# Where to get decent deals on Colnagos?



## gearguywb (Dec 26, 2006)

I am thinking about getting an Extreme Power or EPS. I have heard "Maestro" mentioned a few times. Anyplace in the states that you have received a fair deal and good service from?


----------



## kingfisher (Mar 6, 2009)

Slane Cycles in Ireland offers Colnagos at good prices.


----------



## Colnago America (Mar 22, 2009)

Please, go and support a grey market dealer - not authorized Colnago shop. As we see it, nothing wrong in supporting your LBS, especially with the new Colnago prices; not to mention that you have a 100% warranty and crash replacement policy to help you. Colnago America.


----------



## gearguywb (Dec 26, 2006)

I would love to support a local shop...if I had one. The only shop around me carries recumbents and roadmasters. I would much prefer to keep my $ at a semi local dealer, hence the reason for my question. 

Seperate subject (kind of), I am really surprised that in these current slow economic times I have trouble getting folks in the retail side to return emails. I am bouncing between a Peg and a Colnago. I found a Peg that is my size that I am interested in and can't get a response to include pics and a price. The Colnago dealer that I found online has not returned an email inquiry as to what they have in stock, size and price. Weird.

◆ **DATASET EXTRACT**:
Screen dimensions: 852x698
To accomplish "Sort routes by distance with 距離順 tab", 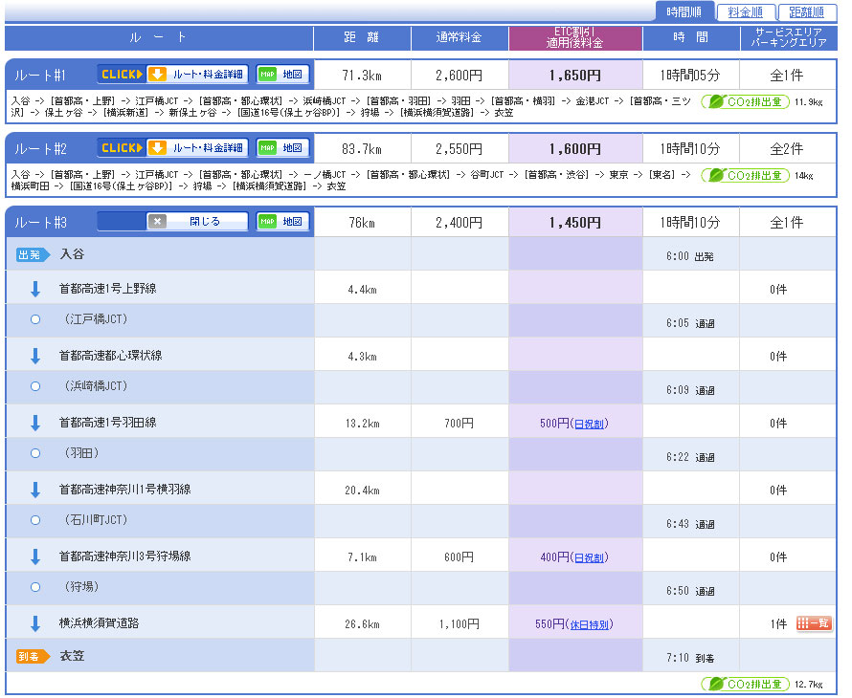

◆ **PROBLEM DESCRIPTION**: Repeat, word for word, the passage of the forum thread on Colnago deals from "Slane Cycles in" up to and including "you. Colnago America.".

◆ **RESULT**:
Slane Cycles in Ireland offers Colnagos at good prices.


----------



## Colnago America (Mar 22, 2009)

Please, go and support a grey market dealer - not authorized Colnago shop. As we see it, nothing wrong in supporting your LBS, especially with the new Colnago prices; not to mention that you have a 100% warranty and crash replacement policy to help you. Colnago America.